Still, I persevered and managed to successfully press my admins for this class, and now that I am teaching it I had to completely redo my syllabus (which was expected, I have no idea what the class is going to be like and it takes a month to really get a decent flow going). Basically I wanted to talk about people in America that many students might not have heard of, or even cared that much about. I wanted to talk about how governments can inadvertently (or deliberately) screw over people, and what that means for culture. I wanted to inculcate a sense of critical analysis, that taking learning is much more than reading texts without question. Really subversive stuff, basically. So I got through two weeks of class and then I wanted to teach about Black Power and Puerto Rican Nationalism. Race and nationalism are kind of a different beast here than in the United States, but even so I had to expose the kids to some Malcolm and Stokely (I said expose, I do not have the time or the resources to devote more than 15 minutes to this, because I have a lot to get through). The kids could not quite figure out what institutional racism means, and how that is different from individual racism (the term I always get is 'discrimination). I knew I could not do it justice so I just went ahead and did the whole 'read it at home' copout. What was the most surprising, and something I would love to delve into, was their reaction to Malcolm.
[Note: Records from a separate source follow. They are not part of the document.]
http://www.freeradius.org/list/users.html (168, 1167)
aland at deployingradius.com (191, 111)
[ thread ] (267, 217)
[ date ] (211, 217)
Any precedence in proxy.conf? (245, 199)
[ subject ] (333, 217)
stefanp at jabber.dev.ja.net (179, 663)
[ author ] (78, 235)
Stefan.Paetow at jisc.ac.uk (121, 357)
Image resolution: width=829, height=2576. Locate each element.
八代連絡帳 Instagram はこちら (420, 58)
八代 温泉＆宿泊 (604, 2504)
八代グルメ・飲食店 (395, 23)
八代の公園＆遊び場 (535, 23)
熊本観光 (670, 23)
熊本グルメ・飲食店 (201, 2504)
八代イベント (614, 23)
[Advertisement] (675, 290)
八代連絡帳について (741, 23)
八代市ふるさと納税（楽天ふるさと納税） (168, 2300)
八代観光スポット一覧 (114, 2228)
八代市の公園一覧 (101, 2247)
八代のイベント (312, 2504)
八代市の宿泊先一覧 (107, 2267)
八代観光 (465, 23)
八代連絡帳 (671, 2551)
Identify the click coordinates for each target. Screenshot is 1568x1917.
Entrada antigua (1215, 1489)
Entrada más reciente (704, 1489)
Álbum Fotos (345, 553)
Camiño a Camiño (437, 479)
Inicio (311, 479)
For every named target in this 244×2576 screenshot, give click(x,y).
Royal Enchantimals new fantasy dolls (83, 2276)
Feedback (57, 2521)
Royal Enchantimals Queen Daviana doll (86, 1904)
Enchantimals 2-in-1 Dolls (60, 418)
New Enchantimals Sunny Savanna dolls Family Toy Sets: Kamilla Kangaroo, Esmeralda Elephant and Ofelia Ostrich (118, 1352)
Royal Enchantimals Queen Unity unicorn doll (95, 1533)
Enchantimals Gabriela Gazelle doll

I located Black Power as the opposite of Civil Rights (yeah, I know the whole ‘two sides of the same coin’ deal and the cross-pollination of both ‘movements’, if they can be judged discretely, this was for pedagogy dammit!). I took two early Malcolm quotes, stuff that was easy to understand (the most crucial perquisite when teaching anything to the students is level of vocabulary) and I wanted to see what the students would make of them. They understood the meaning (huzzah!), and I wanted to put these quotes into a context of radicalism and the rejection of the status quo. I asked for what this Black Nationalist language sounded like, and everyone said it sounded like MLK. That was the LAST person I wanted them to say. I busted out some Sun Yatsen and Pan-Asianism, and broke out a little Mao, but the kids were not convinced. I could not understand how they did not see the connections between racial nationalism in the United States and in China. After talking with my dad about it, he said of course they would not, because the idea of civil rights cannot be differentiated between racial nationalism in China. When I put on some James Brown ‘Say it Loud, I’m Black and I’m Proud’, some of the students were bustin out with the song and replaced ‘Yellow’ with ‘Black’, which to me is really interesting. I asked the students if they were proud of their race, and the majority of them agreed. And then I asked them what proud meant, and whether it exists in isolation or in relation to other things. Are you proud to be Yellow because it’s a good race, meaning other races are not as good? Are you proud to be Yellow because it’s a better race? Just some light probing. When I start getting into conscious Hip Hop this is going to get even more interesting.

And yeah, I know how generally race works here (Liu Xiang, the Olympic hurdler’s immortal lines from 2004: “My victory has proved that athletes with yellow skin can run as fast as those with black and white skins.“), but I do not know how people teach about race. This is something I am going to investigate.